I’ve noticed the extra coach that’s added between CHI and STL is almost always a snack coach. With the recently added revenue cars, are they staffing the snack bar? Seems it would make sense with potentially three sleepers and 5 coaches for that section and otherwise only the Cross Country Cafe to serve food.
On Saturday, December 7, 2024, the extra section was a coach cafe car. There was a "stored" curtain mid-car which was sometimes used to designate the front half as "business class" on other routes. On this train all seats were coach, and all passengers were destined to Bloomington-Normal, IL. The cafe was NOT in use. The cafe space seems to have been used as an employee lounge.
 
On Saturday, December 7, 2024, the extra section was a coach cafe car. There was a "stored" curtain mid-car which was sometimes used to designate the front half as "business class" on other routes. On this train all seats were coach, and all passengers were destined to Bloomington-Normal, IL. The cafe was NOT in use. The cafe space seems to have been used as an employee lounge.
Thank you for the info. Seems odd that they wouldn’t add the service, but it is Amtrak. 🙄
 
Thank you for the info. Seems odd that they wouldn’t add the service, but it is Amtrak. 🙄
If they can't consistently get a snack coach and provision it and staff it, or if the existing onboard F&B offering doesn't see elevated business volume during that period, I absolutely think they're correct not to operate the second snack bar.

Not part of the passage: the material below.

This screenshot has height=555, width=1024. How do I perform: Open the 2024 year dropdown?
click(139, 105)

I also think that more routes could benefit from a vendomat like the Piedmonts already have, as a supplemental food option.
 
Flex meal crap version, whatever. It would help if they just had two simple sandwiches.
Midrats on the old Diesel Subs was better. The stewards left bread, bologna, peanut butter and jelly out on the mess table. And any pie, cake or anything left. Only caveat, you didn't clean up after yourself at your own peril. But the worst Mess Crank was better than some of the Mess Cranks on Amtrak nowadays.
 
If they can't consistently get a snack coach and provision it and staff it, or if the existing onboard F&B offering doesn't see elevated business volume during that period, I absolutely think they're correct not to operate the second snack bar.

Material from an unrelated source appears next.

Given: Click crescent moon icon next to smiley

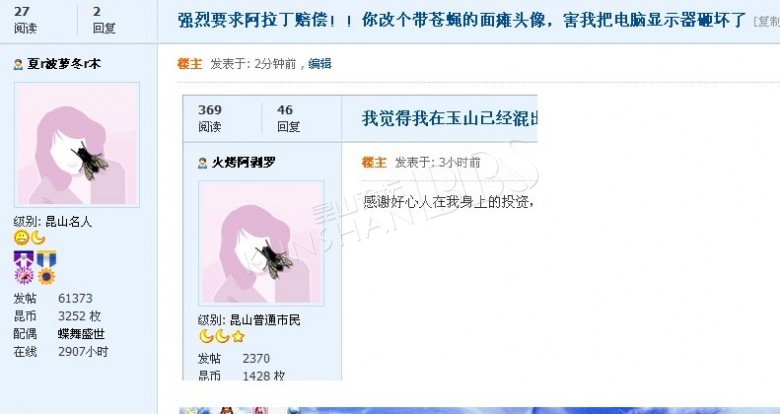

I also think that more routes could benefit from a vendomat like the Piedmonts already have, as a supplemental food option.
I did not mean to give the impression that the train did not have a cafe. The Texas Eagle that day did have a cafe/snack bar car between the last sleeper and the first coach toward the front of the train.

The last coach was the coach cafe with a cafe that was not being used. The car was simple being used as a coach - which was dropped (I think) in St. Louis for use on the return trip to Chicago.
 
If they can't consistently get a snack coach and provision it and staff it, or if the existing onboard F&B offering doesn't see elevated business volume during that period, I absolutely think they're correct not to operate the second snack bar.

I also think that more routes could benefit from a vendomat like the Piedmonts already have, as a supplemental food option.
Currently Amtrak has 9 snack coaches on the roster, with 1 that seems to be out of service. As far as required services I believe they only need the 1 on the Heartland Flyer. So I would think keeping two cars dedicated to this service, as they seem to be doing now, wouldn’t be a big deal.

As for demand, with the newly expanded consist, the CCC potentially has to serve meals to over double (on 421/422 days) the sleeping car customers, in addition to cafe service to two additional coaches (now 5 on 421/422 days and 4 on the others). Even before ridership and the consist had picked back up, I have witnessed very long lines for the cafe window, even outside of the very busy STL-CHI corridor. So I don’t see how the demand wouldn’t be there.

Plus the time window these cars operate in does cover meal times.
 
Currently Amtrak has 9 snack coaches on the roster, with 1 that seems to be out of service. As far as required services I believe they only need the 1 on the Heartland Flyer. So I would think keeping two cars dedicated to this service, as they seem to be doing now, wouldn’t be a big deal.

As for demand, with the newly expanded consist, the CCC potentially has to serve meals to over double (on 421/422 days) the sleeping car customers, in addition to cafe service to two additional coaches (now 5 on 421/422 days and 4 on the others). Even before ridership and the consist had picked back up, I have witnessed very long lines for the cafe window, even outside of the very busy STL-CHI corridor. So I don’t see how the demand wouldn’t be there.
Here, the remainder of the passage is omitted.